Sections = pd.read_csv("dinosaur_dataframe.csv")
labels = Sections["Dinosaur_type"]
weight = Sections["weight_in_tons"]
bar_colors = ["tab:red","tab:blue","tab:orange", "tab:green", "tab:purple"]
fig, ax = plt.subplots()
bar_container=ax.bar(labels, weight, color=bar_colors)
ax.set_ylabel("Weight in tons")
ax.set_title("Dinosaurs by Weight")
ax.set_ylim(0, 200)
ax.bar_label(bar_container)

<mark>Type Analysis Here</mark0>
Matplotlib 1
In the case of pie chart function it can help us discern portions of an overall total in a visually appealing way. Typically we use this when dealing with percentages. Pie charts help us see where proportional sections factor into the whole picture. Pie charts are very easy to implement into a business setting and are therefore seen in real world scenarios often. In the case of the dinosaur data we were able to simply see the portions of weight compared across all the types of dinosaurs. 

Matplotlib 2
With bar charts, we are able to compare different types of items very easily. We can see the comparisons in a visually simplistic manner. This type of chart is used most often in the business world. Therefore, it becomes very important to understand how to apply it for presentation purposes. Much like the pie chart we showed the comparison of weight across all the types of dinosaurs. 

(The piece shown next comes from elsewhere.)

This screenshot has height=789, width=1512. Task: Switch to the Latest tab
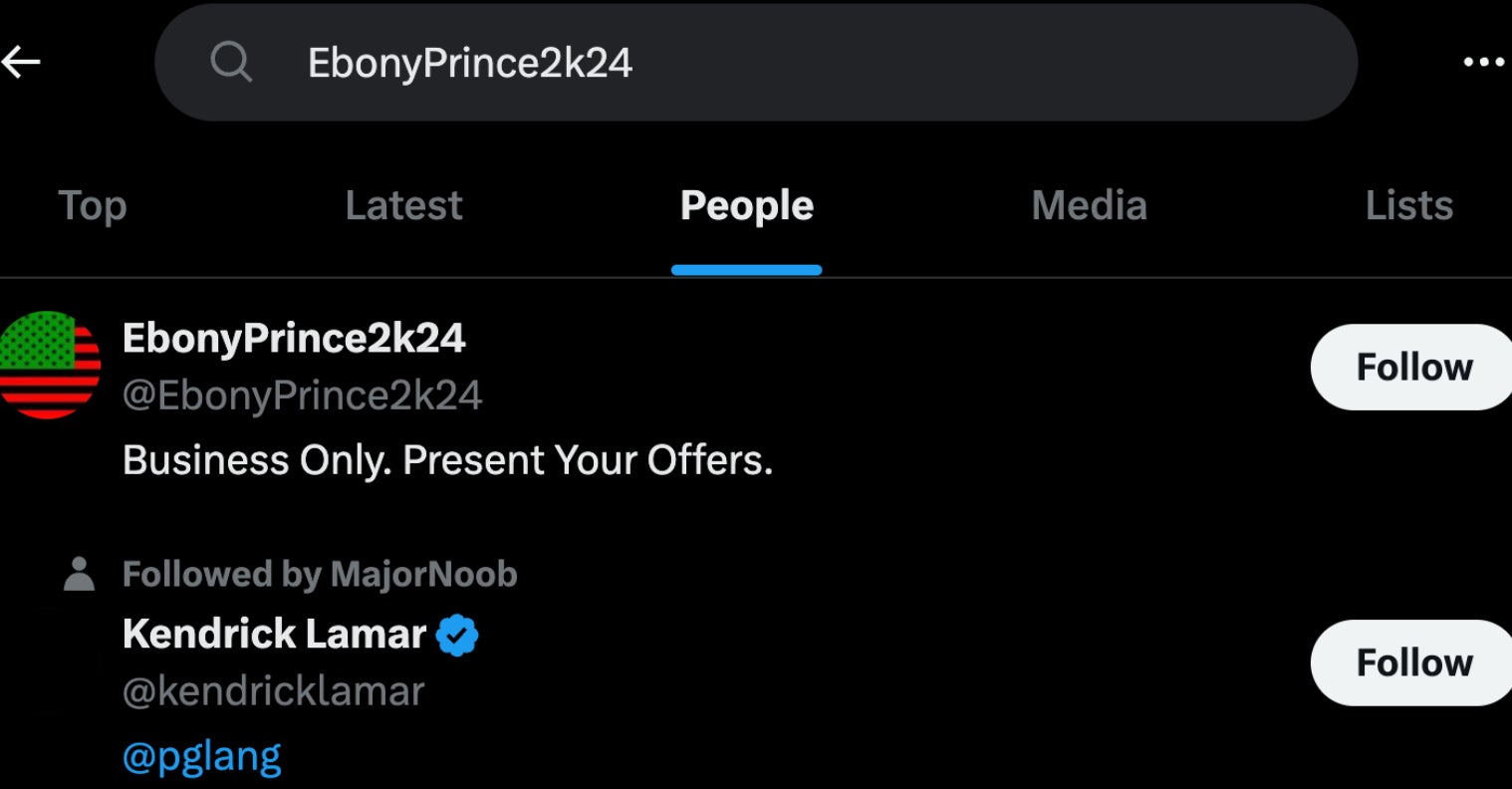pyautogui.click(x=403, y=206)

## Task 3: Data Science Library of Your Choice

Choose another data science library (e.g., Seaborn, Scikit-Learn, Numpy) and research one method or technique that helps you analyze or visualize your data.

### Example:
- **Chosen Library**: `Seaborn`
- **Method**: `sns.heatmap()` - Plot heatmaps to visualize the correlation between different variables.
- **Why I chose this**: Heatmaps are useful to quickly identify relationships between features in a dataset.



In [None]:

# Task 3: Library of Your Choice - Method 1
# Code goes here: Implement a method or functionality from a library of your choice.

import seaborn as sns
sns.set_theme()
titanic = sns.load_dataset("titanic")
sns.relplot(
    data=titanic,
    x="age", y="fare", col="pclass",
    hue="sex", style="sex", size="pclass",)

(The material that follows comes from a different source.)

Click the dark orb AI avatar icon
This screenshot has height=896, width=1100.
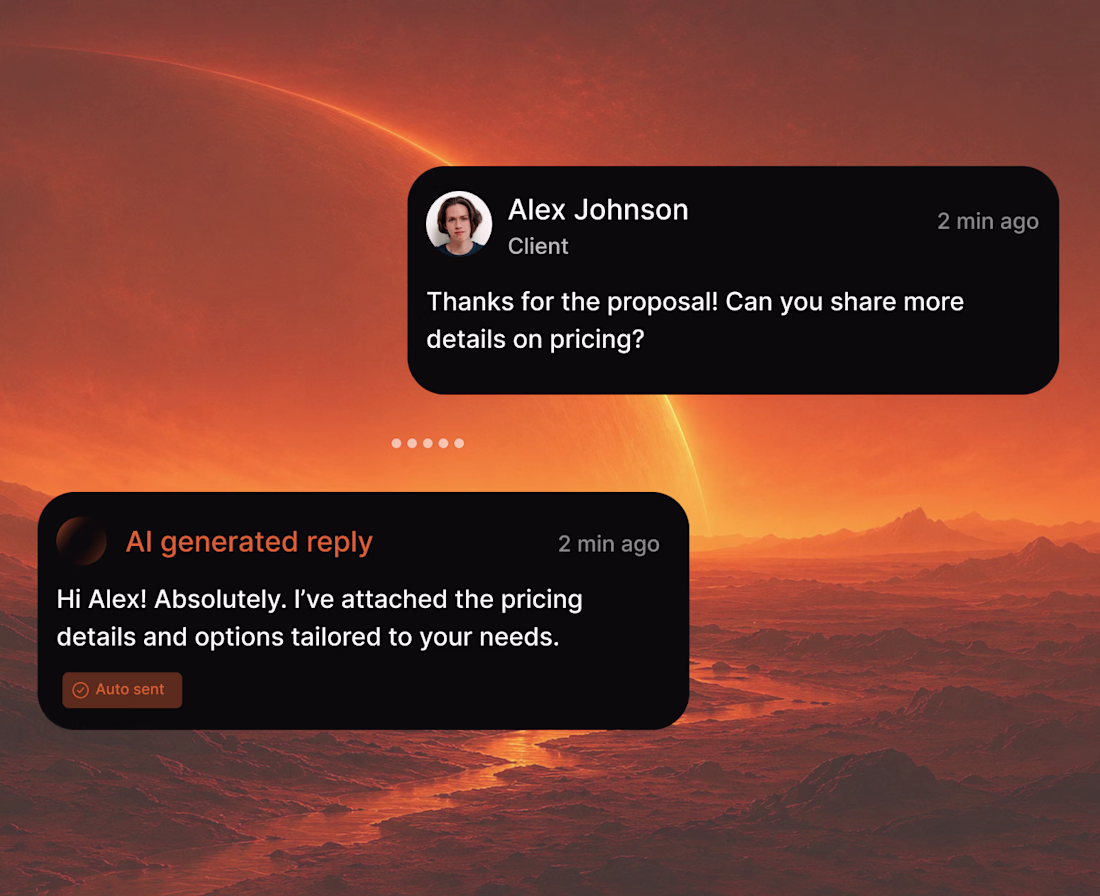click(x=81, y=541)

<mark>Type Analysis Here</mark>
Data Science Library of Your Choice
The code that I used for the data science library of my choice revolved around scatter plots. The data I used compared the passengers' titanic fare by age and sex of passengers. I further divided it into classes with three scatter plots to map the trends among the titanic riders. This function helped visually show the trends among the different categories of data. In the real world this can help decision makers understand outliers and see growing market trends.  


## Assignment Submission & Grading

- Make sure to put your last name in the file name (this helps me with grading).
- Scoring will be on a 100 point scale (like all other assignment).
- Scoring criteria is based on how clean and complicated your code is and thoughtfulness of your analysis.